In the gendered space I have created, which I call "Purlieus," we can see the invisible species and genders that inhabit our conceptual or dichotomous societies (the word "Purlieu" is derived from (the word "Purlieu" comes from medieval English law and denotes a place of exception hidden in plain sight), they are "symbiotic", and through "Body transformation", the characters I have created undergo a transformation born out of search. They lose their innocence, they become stronger or weaker, but as long as they change, I'm happy.
Q: Through creation, you visualize your personal dreams and subconscious, reimagining connections to self and society. This is a very personal creation, how do you think a private narrative will resonate with the audience?
Y: First of all, I think that even though everyone's experience is unique, basic human emotions and psychological reactions are largely similar. Just like fear, love, loneliness, desire, and loss are common human emotions. The emotions and experiences expressed in my private narrative may touch the audience's heart and make them feel certain commonalities, triggering the transformation and connection between personal and collective memories. Secondly, private narratives may provide viewers with a new perspective, enabling them to see their lives and the world from a different angle. As in the world I have created, Purlieu, the body is imagined as an open place, a stage where gender can be "performed" and "subverted" at the same time, where the body is a stage where gender can be "performed" and "subverted" at the same time. "The body is a stage, an arena where gender and species are fluid, where there is no single dichotomy to honor. Like in the video and collage work of another artist I love, Marnie Weber, women can take many forms, women are not hysterical but nonconformist beings. It's like I'll always make scary stuff, scary bodies, scary characters. The body is the vehicle and the symbol of my creativity, it's the way to connect to my interior, or the internal valve itself; it's as a way to keep the possibility of the narrative that's happening to be an internal narrative. It's a freedom for the body, but ultimately, a freedom for my mind, and why wouldn't it be a freedom for the audience?
Q: Did you understand yourself and your dreams better after this work? Tell me about the feelings that arose after the "completion/finishing" process.
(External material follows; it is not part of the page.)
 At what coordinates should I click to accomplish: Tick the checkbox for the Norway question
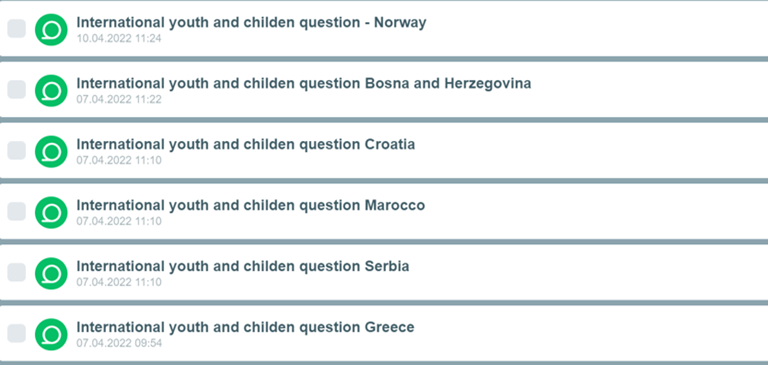click(17, 28)
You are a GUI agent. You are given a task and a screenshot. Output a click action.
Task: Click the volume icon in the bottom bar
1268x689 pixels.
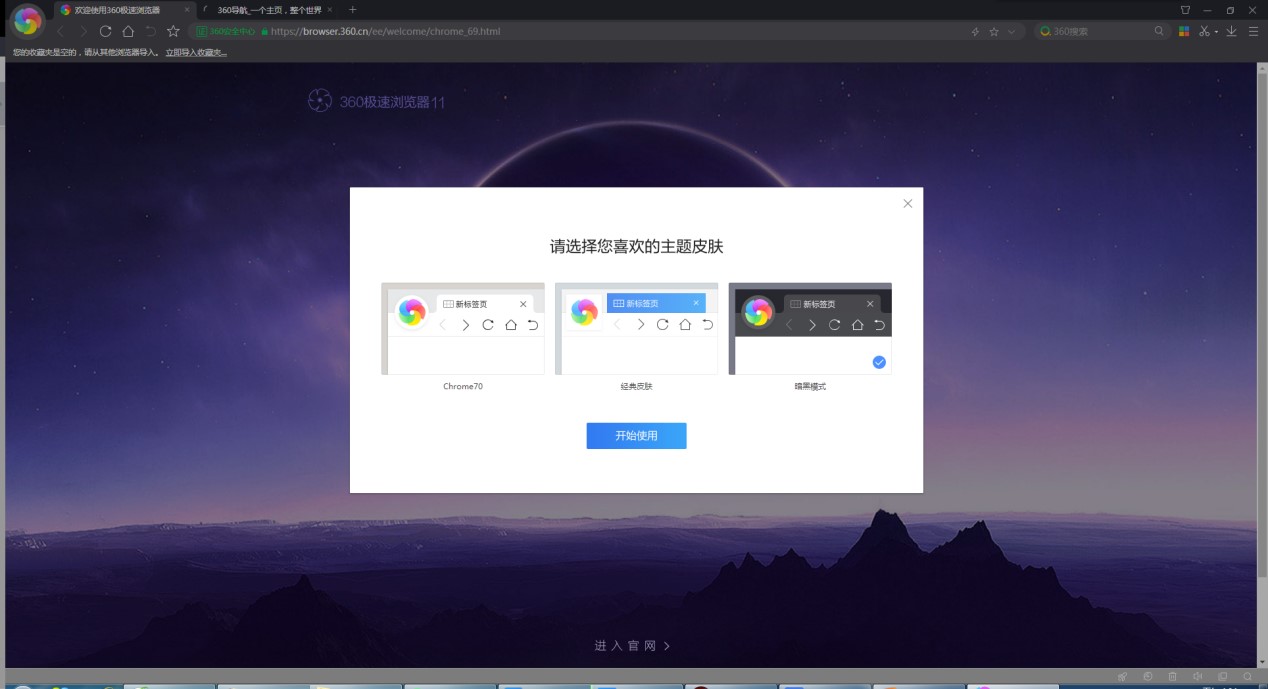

Y: I think I'm more determined about the path I'm going to take after this work. Just as "Body transformation" is something I've been working on for a long time, I think I'm going to create more characters that work with my own body. I hope that in the world I inhabit, Purlieu, I can really make the audience think about the fact that the world is diverse and there are not only men and women. As a woman, I firmly believe that women do not only exist in stereotypical dichotomies, but that in this day and age, women are versatile and are not limited or defined. I try to break the automatic feedback loop between mind and body, and I want to make art a discipline where the separation of internal and external life in our culture leads to diversity rather than limitation.